Lo que se pide:
En el fragmento sobre los confines del sistema solar, ¿cuánto tiempo tarda VP113 en dar una sola vuelta alrededor del Sol?

Fragmento del texto:
== == ==

Tal vez Galileo no se dio cuenta de la diferencia de posición; o puede que lo haya notado sin comprender su significado. Sea cual sea el caso, concluyó erróneamente que se trataba de una estrella más. La humanidad tendría que esperar más de 200 años para que alguien reconociera a Neptuno, el último planeta del sistema solar. Incluso entonces, no sería tarea fácil.

No fue la observación directa, sino la perturbación inesperada en la órbita de Urano la que finalmente lo delató. La física Newtoniana había demostrado ser infalible para predecir la posición de los cuerpos celestes (aún hoy se usa para enviar naves a otros planetas), pero Urano no parecía respetarla. A veces se adelantaba sin explicación en su órbita, en otras ocasiones se retrasaba, como si algo más que el Sol lo estuviera influenciando. Cálculos se realizaron buscando una explicación, y eventualmente se predijo la posición exacta de un nuevo planeta – detectando a Neptuno unos días después.

Más allá de Neptuno, cientos de miles de objetos han sido visualizados (siendo los más grandes Plutón y Eris) – tantos que ya no pueden ser clasificados como “planetas”. Entre planetoides enanos, asteroides y cometas, el sistema solar continúa por miles de millones de kilómetros, haciéndose cada vez más frío y oscuro. En esta región casi totalmente inexplorada, pequeños mundos de hielo acompañan al Sol lentamente, en trayectorias que nunca los acercan ni siquiera a la órbita de Neptuno (ya de por sí muy lejana), y que los alejan a miles de veces la distancia entre La Tierra y el Sol.

Tal es el caso de VP113 – un objeto helado descubierto recientemente que nunca se acerca a menos de 12 mil millones de kilómetros del Sol (en contraste, nuestro planeta está a “apenas” 150 millones de kilómetros del Sol), tomando 4 mil años en dar una sola vuelta alrededor.

Gracias a la influencia medible de la gravedad (y a búsquedas muy precisas en luz infrarroja) sabemos que no hay más planetas gigantes en nuestro sistema solar (o visitas catastróficas hacia nuestro vecindario), pero hay algo extraño en la órbita de VP113. Está más estirada de lo que esperarías, dada su posición. Quizá fue alterada hace miles de millones de años por el paso “cercano” de alguna estrella; o tal vez un increíble mundo de hielo del tamaño de La Tierra está allí afuera, influenciando estos cuerpos.

Como fue el caso con Neptuno, eventualmente será la gravedad la que delate a esos otros habitantes del abismo.

== == ==

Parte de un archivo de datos
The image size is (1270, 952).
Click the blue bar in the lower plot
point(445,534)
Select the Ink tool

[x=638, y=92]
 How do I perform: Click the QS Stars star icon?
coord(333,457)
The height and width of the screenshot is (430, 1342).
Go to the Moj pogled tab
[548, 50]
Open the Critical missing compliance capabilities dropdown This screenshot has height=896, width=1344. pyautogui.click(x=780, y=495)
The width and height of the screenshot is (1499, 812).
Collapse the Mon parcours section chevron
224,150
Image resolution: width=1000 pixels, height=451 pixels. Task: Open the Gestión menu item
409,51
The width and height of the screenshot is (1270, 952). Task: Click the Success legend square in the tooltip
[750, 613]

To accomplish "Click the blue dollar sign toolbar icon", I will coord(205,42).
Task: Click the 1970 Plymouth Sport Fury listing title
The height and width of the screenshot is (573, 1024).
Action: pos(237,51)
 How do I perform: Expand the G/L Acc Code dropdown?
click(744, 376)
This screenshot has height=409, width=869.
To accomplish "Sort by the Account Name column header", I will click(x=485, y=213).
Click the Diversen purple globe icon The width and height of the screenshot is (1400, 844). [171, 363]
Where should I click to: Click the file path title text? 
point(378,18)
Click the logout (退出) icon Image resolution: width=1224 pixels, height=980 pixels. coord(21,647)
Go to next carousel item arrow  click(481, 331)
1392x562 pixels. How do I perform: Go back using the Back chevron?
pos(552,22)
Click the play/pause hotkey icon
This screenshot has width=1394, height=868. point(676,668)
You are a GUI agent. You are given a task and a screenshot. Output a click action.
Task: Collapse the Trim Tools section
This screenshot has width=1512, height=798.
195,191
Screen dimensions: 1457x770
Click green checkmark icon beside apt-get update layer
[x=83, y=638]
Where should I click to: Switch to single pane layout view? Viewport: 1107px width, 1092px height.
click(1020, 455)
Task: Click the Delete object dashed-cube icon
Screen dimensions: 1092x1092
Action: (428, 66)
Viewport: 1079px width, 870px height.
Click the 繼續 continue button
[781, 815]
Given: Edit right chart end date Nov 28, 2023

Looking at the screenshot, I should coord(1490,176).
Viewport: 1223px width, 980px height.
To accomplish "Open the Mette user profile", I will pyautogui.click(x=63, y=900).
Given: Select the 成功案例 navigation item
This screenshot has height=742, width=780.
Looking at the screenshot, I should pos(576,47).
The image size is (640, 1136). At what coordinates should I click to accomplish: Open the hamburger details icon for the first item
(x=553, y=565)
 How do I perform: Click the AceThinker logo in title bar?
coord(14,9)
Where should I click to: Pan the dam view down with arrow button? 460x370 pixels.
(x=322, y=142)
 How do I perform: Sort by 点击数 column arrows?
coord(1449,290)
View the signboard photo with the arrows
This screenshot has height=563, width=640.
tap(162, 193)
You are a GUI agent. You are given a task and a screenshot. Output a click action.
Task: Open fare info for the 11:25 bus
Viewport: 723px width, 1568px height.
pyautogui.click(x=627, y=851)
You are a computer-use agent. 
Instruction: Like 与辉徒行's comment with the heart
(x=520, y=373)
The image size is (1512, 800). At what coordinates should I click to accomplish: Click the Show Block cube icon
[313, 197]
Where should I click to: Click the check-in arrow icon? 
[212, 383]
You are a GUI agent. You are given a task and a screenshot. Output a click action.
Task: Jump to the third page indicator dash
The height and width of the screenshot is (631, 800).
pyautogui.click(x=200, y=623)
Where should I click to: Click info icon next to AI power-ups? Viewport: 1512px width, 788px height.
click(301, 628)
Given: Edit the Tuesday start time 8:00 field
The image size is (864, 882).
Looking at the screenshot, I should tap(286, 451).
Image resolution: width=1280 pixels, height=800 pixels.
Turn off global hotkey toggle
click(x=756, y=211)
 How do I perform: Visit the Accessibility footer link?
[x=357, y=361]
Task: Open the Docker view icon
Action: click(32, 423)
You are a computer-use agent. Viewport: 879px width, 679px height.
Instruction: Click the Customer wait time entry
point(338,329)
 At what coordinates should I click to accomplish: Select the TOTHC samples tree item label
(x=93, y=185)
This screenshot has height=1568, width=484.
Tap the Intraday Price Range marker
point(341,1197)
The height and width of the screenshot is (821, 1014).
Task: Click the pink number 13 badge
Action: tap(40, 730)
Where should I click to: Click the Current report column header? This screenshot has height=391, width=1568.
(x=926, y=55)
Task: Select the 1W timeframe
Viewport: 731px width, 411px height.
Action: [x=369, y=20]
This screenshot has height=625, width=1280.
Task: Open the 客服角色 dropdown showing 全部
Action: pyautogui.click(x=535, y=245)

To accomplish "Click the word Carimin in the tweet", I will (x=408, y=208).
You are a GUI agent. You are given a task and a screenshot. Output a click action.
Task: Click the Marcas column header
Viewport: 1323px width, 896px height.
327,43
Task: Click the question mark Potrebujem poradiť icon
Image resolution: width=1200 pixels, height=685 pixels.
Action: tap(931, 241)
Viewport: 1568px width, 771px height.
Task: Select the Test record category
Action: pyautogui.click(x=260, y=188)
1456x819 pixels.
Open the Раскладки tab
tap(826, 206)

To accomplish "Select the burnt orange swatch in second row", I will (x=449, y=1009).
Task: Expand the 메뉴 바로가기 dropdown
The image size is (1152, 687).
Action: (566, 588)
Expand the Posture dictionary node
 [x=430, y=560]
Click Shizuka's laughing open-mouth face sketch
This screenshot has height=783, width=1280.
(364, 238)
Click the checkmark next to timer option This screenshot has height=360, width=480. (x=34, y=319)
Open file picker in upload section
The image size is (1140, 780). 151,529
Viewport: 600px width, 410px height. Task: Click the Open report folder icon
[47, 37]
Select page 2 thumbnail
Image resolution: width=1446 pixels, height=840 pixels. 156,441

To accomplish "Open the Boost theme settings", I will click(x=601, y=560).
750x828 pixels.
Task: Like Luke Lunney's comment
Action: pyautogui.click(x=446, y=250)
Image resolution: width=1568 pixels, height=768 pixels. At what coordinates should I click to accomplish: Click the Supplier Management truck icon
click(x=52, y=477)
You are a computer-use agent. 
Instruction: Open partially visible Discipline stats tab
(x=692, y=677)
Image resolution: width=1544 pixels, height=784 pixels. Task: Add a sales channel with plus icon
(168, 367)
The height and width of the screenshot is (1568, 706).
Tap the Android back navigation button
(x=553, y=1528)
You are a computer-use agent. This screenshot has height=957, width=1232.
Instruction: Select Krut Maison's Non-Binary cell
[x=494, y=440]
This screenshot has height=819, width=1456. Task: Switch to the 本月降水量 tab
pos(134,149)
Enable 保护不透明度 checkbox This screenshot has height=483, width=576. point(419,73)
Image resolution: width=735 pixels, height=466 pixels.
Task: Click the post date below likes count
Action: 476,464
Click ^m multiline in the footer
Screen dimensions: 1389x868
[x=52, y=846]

== == ==

Respuesta correcta:
VP113 tarda 4 mil años en dar una sola vuelta alrededor del Sol.